Дикерт прямо окаменел, ошеломленный своим открытием.
- Так ведь она же совершенная уродина! - произнес он.
Неизвестно почему считается, что истина эта относится к числу тех, которые нельзя держать под спудом. Он схватил Тужицкого.
- Это Завиша, - подбородком указал он на балерину и выжидал. У него было выражение лица решительного человека, который смело смотрит в глаза своим собственным убеждениям. - Ну, что?

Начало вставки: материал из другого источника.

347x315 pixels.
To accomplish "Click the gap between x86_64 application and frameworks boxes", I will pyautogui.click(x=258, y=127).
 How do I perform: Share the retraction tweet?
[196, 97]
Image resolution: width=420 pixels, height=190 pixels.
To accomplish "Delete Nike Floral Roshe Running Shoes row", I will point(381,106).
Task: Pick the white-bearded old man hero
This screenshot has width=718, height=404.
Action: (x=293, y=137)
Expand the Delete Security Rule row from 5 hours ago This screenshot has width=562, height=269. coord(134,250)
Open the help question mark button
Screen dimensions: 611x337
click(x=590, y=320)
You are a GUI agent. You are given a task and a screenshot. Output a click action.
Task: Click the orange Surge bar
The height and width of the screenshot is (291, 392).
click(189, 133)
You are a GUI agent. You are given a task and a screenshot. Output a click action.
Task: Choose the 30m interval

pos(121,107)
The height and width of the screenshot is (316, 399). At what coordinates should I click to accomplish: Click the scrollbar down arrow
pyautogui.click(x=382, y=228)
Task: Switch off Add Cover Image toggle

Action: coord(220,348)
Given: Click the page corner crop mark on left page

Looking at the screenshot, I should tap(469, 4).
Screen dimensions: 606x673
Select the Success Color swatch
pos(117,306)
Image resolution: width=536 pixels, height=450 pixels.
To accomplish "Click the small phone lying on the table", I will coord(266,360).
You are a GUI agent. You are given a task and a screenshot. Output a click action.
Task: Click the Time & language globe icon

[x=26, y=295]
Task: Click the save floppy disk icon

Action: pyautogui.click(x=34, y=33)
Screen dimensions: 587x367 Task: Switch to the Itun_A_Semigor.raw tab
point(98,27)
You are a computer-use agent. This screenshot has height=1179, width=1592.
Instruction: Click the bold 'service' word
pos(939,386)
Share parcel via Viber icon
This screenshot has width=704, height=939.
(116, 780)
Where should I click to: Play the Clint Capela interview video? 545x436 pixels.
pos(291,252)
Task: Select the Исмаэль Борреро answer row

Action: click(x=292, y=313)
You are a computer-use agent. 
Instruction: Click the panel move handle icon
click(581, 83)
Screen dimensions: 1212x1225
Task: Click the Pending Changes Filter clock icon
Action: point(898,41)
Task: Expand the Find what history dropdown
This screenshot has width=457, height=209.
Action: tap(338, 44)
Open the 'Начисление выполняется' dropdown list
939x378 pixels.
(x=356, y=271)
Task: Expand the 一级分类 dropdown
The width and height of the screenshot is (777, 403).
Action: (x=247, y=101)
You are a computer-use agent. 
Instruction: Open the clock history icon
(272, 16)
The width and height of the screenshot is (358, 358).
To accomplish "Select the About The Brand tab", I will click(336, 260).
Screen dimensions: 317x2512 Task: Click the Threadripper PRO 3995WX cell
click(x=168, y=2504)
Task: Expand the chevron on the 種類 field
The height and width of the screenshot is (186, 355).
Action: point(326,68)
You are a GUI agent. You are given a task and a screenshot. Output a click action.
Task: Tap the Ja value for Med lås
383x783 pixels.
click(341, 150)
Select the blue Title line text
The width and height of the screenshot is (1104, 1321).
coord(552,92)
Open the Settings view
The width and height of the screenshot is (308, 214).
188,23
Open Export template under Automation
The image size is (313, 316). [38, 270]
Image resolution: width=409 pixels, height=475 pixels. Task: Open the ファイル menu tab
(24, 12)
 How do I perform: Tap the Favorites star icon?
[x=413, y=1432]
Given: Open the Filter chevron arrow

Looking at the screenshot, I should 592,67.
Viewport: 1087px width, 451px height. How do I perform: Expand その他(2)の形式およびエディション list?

Тужицкий поначалу ответил уклончиво:
- Необыкновенно волнующая женщина, - а затем вежливо и очень сладко добавил: - Но она меня совершенно не интересует.
Теперь мне только с такой еще не хватало показаться, испугался он. Хорошо бы я выглядел! Он отвернулся. Отошел.
- Кто это? - спросила Завиша.
Чатковский назвал его, но с неприязнью. Ибо либо уж беседа, либо корсо. Она бьша очень восприимчива даже к едва заметному охлаждению к себе. Уловила она это и сейчас. Повернулась к собаке, не позволяя ей забраться на колени. С псом почувствовала себя в большей безопасности, хотя и была в платье из кисеи. Но Чатковский не сдавался.
- Стало быть, кто-то любил вас и не разрешил вам танцевать? - Его это удивляло.
Она подняла голову. Сначала сверкнула и погасла диадема, затем засверкали глаза. У Завиши был свой секрет. Она так серьезно относилась к нему, что все непонятные ей фразы, с которыми люди обращались к ней, принимала за намек. Она попросила растолковать.
- Что вам представляется странным: что любил или что был против моих танцев?
Чатковский сжал руки.
- Нет, - немного заикаясь, произнес он. - И то, и то.
Собака пискнула. Какая-то ласка Завиши дорого ей обошлась.
- А ведь эта женщина Черского с ума свела. Он всаживает в нее огромные деньги, - шептал в ухо Ельскому Дикерт. А потом еще тише: - Смотри, она какая-то злая сегодня.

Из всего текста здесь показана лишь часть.